In interviews, McNally stated that he was inspired by his own rocky childhood in Texas, and wanted to include some of this personal experience in the play. Whether or not it indicates something of hubris that he would parallel himself with Jesus Christ is debatable, however the end result is still awkward. There seem to be two separate plays occurring at once, one based off of the life of homosexual men in the mid-50s to early-60s, another a fairly reverent retelling of the story of Jesus Christ. It would have taken greater skill in dialogue, characterization, and setting to have woven those threads into one cohesive picture. While McNally may possess this skill, he did not use it here.

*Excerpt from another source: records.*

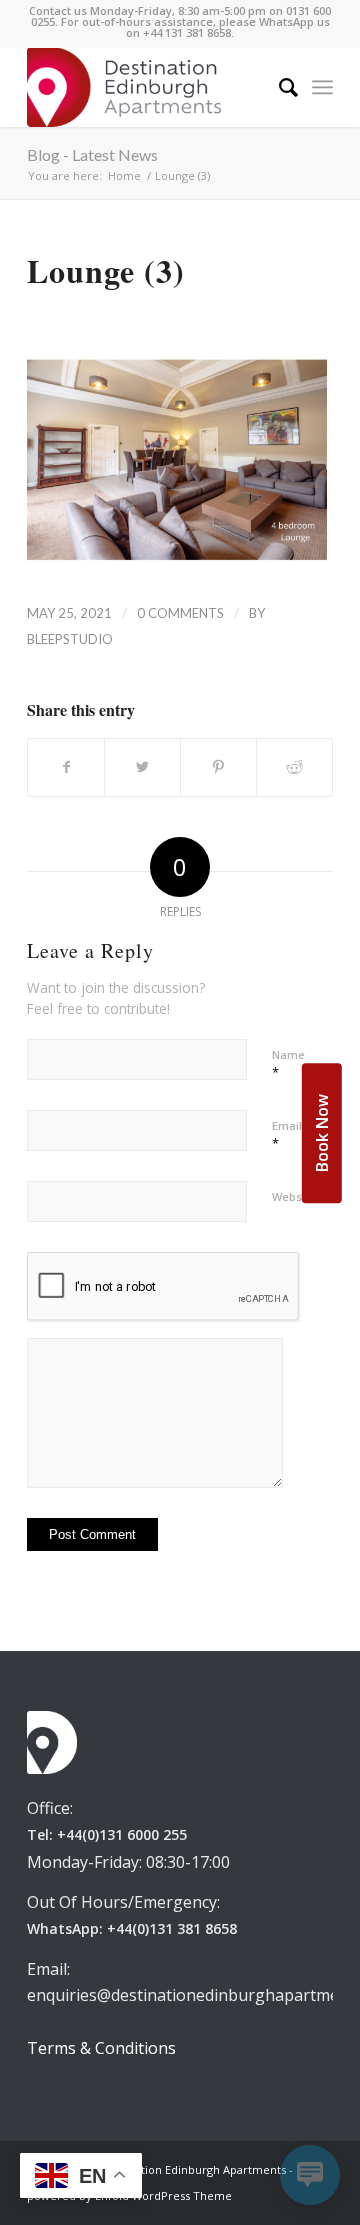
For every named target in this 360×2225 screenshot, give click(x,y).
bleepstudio (70, 639)
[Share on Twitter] (142, 767)
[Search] (278, 87)
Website (294, 1196)
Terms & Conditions (101, 2048)
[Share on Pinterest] (218, 767)
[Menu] (322, 87)
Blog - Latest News (92, 154)
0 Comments (180, 613)
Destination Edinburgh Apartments (193, 2169)
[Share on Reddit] (294, 767)
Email (287, 1135)
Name (288, 1064)
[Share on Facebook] (66, 767)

I'm lead to wonder whether the hysteria of Christians concerning this play may have tremendously backfired, if their intention was to ensure as few individuals had an opportunity to see it as possible. It is not a bad play, but it is not a groundbreaking one either, and particularly not worth the amount of media play it has received. I commend McNally for his willingness to buck taboos, but question the results. Much could have been done to discuss Jesus's embrace of society's outsiders, his message of love, and his sympathy and identification with those who suffer ruthless violence, especially considering that the play was written in the context of Matthew Shepherd's brutal murder, an action ironically celebrated with malicious glee by some Christian groups. A comparison between the Biblical legalism of the Jewish high priests and that of Fundamentalist and Evangelical groups that could drive them to persecute with vicious zeal is apt. But such an explosive subject must be handled with exacting artistic insight and skill to deliver both meaning and controversy. It is unfortunate that Corpus Christi could only manage the latter.